Ruşen Çakır’a göre Erdoğan, CHP’yi dışlamakla kalmıyor, aynı zamanda süreçte karşı konumlandırarak onu bir alana hapsetmeye çalışıyor. Bunun altında ise CHP’nin giderek güçlenen alternatif olma kapasitesine duyulan rahatsızlık yatıyor. Çakır, “Ekrem İmamoğlu’nun rakip olarak öne çıkması, Erdoğan’ı siyasi olarak zorluyor.
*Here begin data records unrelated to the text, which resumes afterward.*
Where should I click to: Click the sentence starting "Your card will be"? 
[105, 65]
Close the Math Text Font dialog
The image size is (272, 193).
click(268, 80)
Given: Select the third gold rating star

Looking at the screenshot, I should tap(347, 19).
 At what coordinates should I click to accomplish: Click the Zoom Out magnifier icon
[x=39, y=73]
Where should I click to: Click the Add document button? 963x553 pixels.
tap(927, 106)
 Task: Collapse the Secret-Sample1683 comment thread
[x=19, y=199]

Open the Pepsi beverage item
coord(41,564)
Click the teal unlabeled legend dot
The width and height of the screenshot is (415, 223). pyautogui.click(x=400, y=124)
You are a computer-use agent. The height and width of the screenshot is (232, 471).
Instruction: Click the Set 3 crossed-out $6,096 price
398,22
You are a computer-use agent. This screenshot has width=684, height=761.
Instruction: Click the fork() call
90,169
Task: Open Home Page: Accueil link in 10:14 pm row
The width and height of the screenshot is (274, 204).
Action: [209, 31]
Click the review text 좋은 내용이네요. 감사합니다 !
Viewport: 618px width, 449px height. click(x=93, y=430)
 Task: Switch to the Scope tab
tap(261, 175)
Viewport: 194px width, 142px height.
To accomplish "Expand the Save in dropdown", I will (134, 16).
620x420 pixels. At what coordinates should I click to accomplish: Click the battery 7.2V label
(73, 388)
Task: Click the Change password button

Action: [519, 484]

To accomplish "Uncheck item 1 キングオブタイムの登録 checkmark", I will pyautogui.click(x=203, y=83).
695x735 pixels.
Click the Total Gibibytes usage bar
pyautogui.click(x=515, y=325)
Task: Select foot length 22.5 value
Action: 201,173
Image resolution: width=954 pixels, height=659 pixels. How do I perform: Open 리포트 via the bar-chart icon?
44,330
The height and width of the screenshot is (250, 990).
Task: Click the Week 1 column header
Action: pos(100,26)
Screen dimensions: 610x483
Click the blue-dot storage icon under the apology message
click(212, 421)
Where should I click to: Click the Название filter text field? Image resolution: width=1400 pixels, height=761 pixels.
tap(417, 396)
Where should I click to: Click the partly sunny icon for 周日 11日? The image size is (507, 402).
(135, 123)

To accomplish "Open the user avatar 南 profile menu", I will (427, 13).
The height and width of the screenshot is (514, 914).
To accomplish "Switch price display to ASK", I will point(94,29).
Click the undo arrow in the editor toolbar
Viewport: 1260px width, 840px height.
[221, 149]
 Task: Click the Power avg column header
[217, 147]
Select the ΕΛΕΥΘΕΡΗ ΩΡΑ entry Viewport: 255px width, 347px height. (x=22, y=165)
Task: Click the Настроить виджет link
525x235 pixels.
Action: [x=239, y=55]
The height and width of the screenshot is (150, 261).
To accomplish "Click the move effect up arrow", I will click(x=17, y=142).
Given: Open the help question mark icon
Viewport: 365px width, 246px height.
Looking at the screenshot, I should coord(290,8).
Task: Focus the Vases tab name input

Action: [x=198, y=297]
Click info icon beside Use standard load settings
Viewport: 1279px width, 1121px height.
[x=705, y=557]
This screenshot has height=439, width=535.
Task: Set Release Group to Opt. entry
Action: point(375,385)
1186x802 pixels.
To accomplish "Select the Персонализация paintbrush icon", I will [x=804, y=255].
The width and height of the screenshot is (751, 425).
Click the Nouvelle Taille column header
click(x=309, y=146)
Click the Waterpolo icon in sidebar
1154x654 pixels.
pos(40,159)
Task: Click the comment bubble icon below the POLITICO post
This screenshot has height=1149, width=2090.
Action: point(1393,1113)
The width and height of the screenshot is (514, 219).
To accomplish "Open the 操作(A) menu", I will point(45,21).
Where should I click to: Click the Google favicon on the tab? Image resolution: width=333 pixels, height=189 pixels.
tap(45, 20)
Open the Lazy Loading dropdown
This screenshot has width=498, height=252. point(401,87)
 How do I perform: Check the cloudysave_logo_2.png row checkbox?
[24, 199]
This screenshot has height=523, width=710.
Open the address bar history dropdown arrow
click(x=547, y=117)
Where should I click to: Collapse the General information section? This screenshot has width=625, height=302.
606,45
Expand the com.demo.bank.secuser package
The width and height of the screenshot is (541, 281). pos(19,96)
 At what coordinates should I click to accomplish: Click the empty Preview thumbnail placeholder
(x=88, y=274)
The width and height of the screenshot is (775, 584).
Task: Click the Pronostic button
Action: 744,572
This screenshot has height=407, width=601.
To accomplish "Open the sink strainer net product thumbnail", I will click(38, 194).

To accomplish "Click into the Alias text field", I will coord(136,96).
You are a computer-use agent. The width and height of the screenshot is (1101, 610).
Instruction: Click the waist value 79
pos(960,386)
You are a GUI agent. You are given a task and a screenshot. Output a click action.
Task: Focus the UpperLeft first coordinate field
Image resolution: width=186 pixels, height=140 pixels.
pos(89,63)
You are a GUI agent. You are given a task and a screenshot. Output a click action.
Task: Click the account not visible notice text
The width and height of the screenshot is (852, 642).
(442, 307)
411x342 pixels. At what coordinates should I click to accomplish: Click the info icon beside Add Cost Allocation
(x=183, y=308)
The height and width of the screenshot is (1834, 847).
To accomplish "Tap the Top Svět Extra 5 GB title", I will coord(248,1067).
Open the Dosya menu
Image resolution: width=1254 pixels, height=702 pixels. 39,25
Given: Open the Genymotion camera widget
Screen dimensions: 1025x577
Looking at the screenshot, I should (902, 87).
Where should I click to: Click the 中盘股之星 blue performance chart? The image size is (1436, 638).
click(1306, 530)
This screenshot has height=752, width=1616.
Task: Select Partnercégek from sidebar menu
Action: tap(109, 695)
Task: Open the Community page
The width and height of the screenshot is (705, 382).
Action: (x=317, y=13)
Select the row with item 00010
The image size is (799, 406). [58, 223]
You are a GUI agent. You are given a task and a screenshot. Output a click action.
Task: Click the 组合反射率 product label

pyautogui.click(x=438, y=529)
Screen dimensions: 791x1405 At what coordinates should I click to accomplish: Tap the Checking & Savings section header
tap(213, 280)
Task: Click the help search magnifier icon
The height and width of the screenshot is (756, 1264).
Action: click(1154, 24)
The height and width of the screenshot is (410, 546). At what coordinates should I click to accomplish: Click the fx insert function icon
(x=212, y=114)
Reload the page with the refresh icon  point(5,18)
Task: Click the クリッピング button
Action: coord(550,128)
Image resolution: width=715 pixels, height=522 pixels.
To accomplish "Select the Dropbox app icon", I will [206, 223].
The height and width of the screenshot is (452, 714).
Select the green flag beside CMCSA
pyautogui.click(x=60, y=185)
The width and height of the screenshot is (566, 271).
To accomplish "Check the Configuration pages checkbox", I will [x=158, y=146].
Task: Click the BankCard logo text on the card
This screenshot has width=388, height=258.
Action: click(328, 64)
Bu nedenle yargı eliyle CHP’yi zayıflatma yoluna gidiyor” ifadelerini kullandı. Ayrıca, belediye başkanlarına yönelik tutuklamalar ve kurultay davası gibi adımların da bu çerçevede okunması gerektiğini belirtti.

Kürt sorunu CHP’siz çözülebilir mi?

Çakır, Erdoğan’ın DEM Parti’yi sürece dahil etmiş gibi görünse de, asıl mesele CHP’nin dışlanması olduğunu vurguladı. Bu dışlamanın, hem sürecin toplumsal meşruiyetini hem de siyasi sürdürülebilirliğini zedelediğini belirterek şöyle konuştu: “CHP’nin karşı bir pozisyona itilmesi halinde bu süreç başarıya ulaşamaz. Kürt seçmenlerin ikinci parti tercihi çoğu yerde CHP. Erdoğan, CHP’yi dışlayarak Kürt hareketiyle ilişkileri de zora sokuyor.”

Öte yandan, sürecin birkaç yılda tamamlanamayacağını ve olası bir iktidar değişikliğinde sürecin sürdürülebilirliğinin de risk altında olduğunu belirten Çakır, 2028 seçimlerinin kritik olacağını söyledi. “Yeni bir iktidar bu süreci neye dayanarak sürdürecek? CHP baştan dışlanmışsa bu iş yürümez” dedi.

Çakır’a göre Erdoğan’ın “PKK ile barış, CHP ile savaş” stratejisi sadece DEM Parti ve CHP tarafından değil, İmralı ve Kandil’deki aktörlerce de sorgulanacak. Sürece kamuoyunun mesafeli yaklaşmasının da bu çelişkiyle bağlantılı olduğunu belirten Çakır, “Bu stratejiden vazgeçilmezse bir kez daha hezimet yaşanabilir” dedi.

Medyascope'u destekle. Medyascope'a abone ol.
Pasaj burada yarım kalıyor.